In 1998, the Scheinin's sold Kossar's to Juda and Debra Engelmayer and Daniel and Malki Cohen, who would be the bakery's caretakers until August of 2013, when current owners Giniger and David Zablocki purchased the business. And through it all, all the owners would continue to make the bialys the way Morris Kossar did back in the '30s. "Their few changes have not compromised the earthy savoriness," Mimi Sheraton, author of the seminal bialy book The Bialy Eaters: The Story of a Bread and a Lost World, would say in 2000 and would likely say again of Giniger and Halprin's current stewardship.
"We use the same recipe that they’ve been using for 80 years, we haven’t changed the recipe at all," Giniger says. "We really try to adhere to tradition as much as we can." Bialy creation is quite simple, actually, compared to the bagel. There are four ingredients: flour, water, salt, and yeast. The dough is left to rise, formed into balls, then left to rise again; after, it's shaped into the classic disc form, filled with garlic or onion and then baked in a rotating deck oven.
"You can almost call it like a peasant bread, which if you think about where it came from, that makes sense," Giniger continues. "It had to be something that was easily produced, fast and economical."
Change isn't a common thread in Kossar's history, but in September of last year the bakery closed for renovations. A new era at Kossar's means an expansion and rebranding, including changing their official title to include the word "bagel," which will precede bialy on the marquee. Giniger and Halprin have stayed somewhat mum about what to expect—though we'll have a look at the changes later this week—but they'll be doing some breakfast sandwiches and will be able to give customers a schmear of cream cheese or butter (instead of the DIY operation in place before) when they reopen on Friday.
But is there a right way to eat a bialy?
"In Mimi Sheraton’s book, she says the proper way to eat a bialy is upside down—do not cut the bialy—you flip it upside down and you spread butter or cream cheese on the flat side of the bottom. But I don’t know if there’s a proper way, everyone has their own way," Giniger confesses. "If I show up at the store at 6 a.m. and the bialys are hot out of the oven I’m just going to grab one and have a hot bialy."

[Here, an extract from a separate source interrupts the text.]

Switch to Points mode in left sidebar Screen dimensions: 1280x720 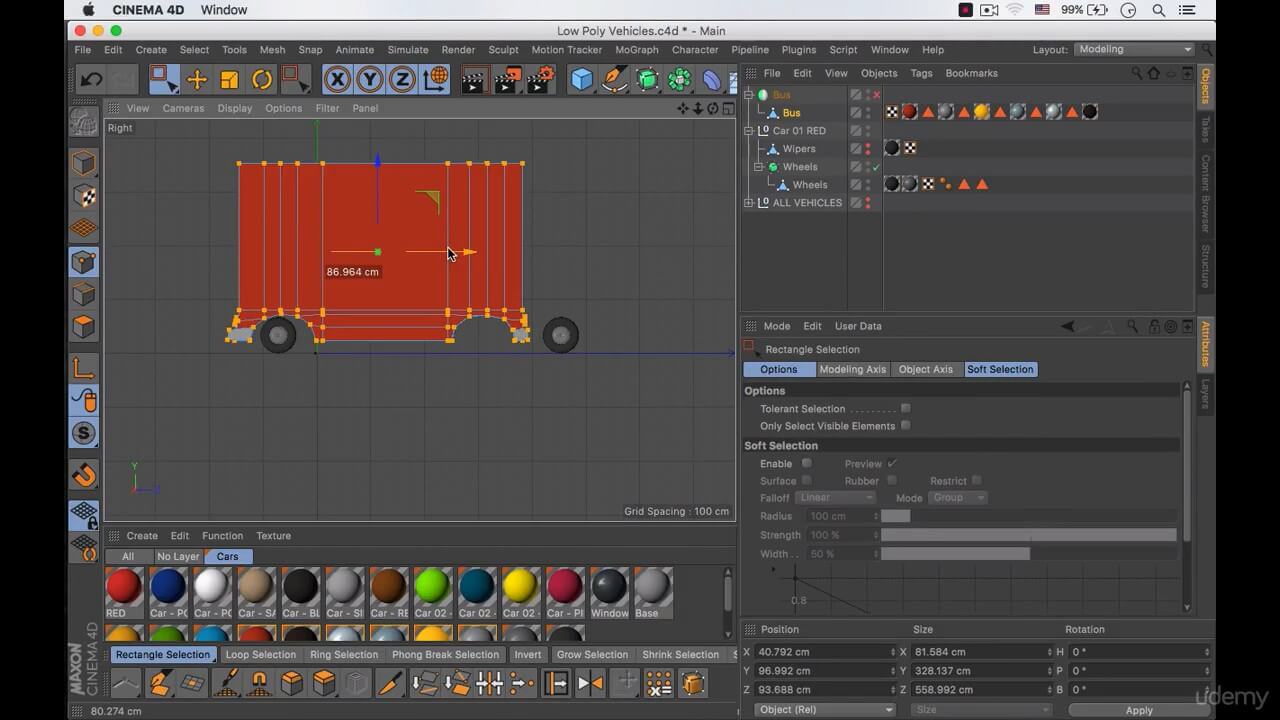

So are we in the midst of a bialy revitalization? Other shops have taken up the mantle—Hot Bread Kitchen and Roberta's, to name a few—and by Giniger's estimation, the bialy has never been more popular—in his lifetime, anyway. "I grew up eating bialys. My father always preferred a bialy to a bagel, so I’ve kind of always been aware of the bialy and I always just thought it was a special product more than something that had faded from popularity because it was never popular growing up."
"As I’ve been in the bialy business, it feels as if everybody in the world eats bialys because I’m just bombarded with emails and people just telling me they love the bialy, they can’t get a bialy anymore, they wish they could get a good bialy in their neighborhood," Giniger reveals. "It feels like people all over the country, and even all over the world, are clamoring for a good bialy, much more so than I would ever expect if I wasn’t intimately involved in the business."